= TASK TO COMPLETE =
Extract the line that contains "At what coordinates should I click to accomplish: Click" and every line after it to the end of the records below, exactly as written and nothing else.

= DATA SUPPLIED =
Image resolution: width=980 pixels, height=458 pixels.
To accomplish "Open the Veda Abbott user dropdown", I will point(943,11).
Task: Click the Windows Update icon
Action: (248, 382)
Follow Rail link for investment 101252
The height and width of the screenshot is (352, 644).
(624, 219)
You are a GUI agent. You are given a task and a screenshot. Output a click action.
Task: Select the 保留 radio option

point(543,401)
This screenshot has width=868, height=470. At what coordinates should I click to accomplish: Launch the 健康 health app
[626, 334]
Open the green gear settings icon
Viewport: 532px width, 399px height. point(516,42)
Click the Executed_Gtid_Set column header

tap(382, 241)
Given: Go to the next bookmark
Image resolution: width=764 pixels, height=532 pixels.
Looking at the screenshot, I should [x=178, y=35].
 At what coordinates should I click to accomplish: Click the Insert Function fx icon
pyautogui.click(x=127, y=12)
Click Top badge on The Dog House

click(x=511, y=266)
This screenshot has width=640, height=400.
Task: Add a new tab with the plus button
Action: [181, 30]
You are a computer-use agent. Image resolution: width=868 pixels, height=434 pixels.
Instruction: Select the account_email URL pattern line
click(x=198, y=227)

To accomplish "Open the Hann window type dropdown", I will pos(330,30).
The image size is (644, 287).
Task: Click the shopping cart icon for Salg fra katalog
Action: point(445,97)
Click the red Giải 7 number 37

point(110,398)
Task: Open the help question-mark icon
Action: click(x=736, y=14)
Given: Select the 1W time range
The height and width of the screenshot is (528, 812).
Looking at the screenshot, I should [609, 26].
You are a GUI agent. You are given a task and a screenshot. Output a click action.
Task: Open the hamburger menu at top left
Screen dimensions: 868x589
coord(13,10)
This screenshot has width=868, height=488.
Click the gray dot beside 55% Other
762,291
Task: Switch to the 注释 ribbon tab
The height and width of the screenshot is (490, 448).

= ANSWER SPACE =
 At what coordinates should I click to accomplish: Click the Insert Function fx icon
pyautogui.click(x=127, y=12)
Click Top badge on The Dog House

click(x=511, y=266)
This screenshot has width=640, height=400.
Task: Add a new tab with the plus button
Action: [181, 30]
You are a computer-use agent. Image resolution: width=868 pixels, height=434 pixels.
Instruction: Select the account_email URL pattern line
click(x=198, y=227)

To accomplish "Open the Hann window type dropdown", I will pos(330,30).
The image size is (644, 287).
Task: Click the shopping cart icon for Salg fra katalog
Action: point(445,97)
Click the red Giải 7 number 37

point(110,398)
Task: Open the help question-mark icon
Action: click(x=736, y=14)
Given: Select the 1W time range
The height and width of the screenshot is (528, 812).
Looking at the screenshot, I should [609, 26].
You are a GUI agent. You are given a task and a screenshot. Output a click action.
Task: Open the hamburger menu at top left
Screen dimensions: 868x589
coord(13,10)
This screenshot has width=868, height=488.
Click the gray dot beside 55% Other
762,291
Task: Switch to the 注释 ribbon tab
The height and width of the screenshot is (490, 448).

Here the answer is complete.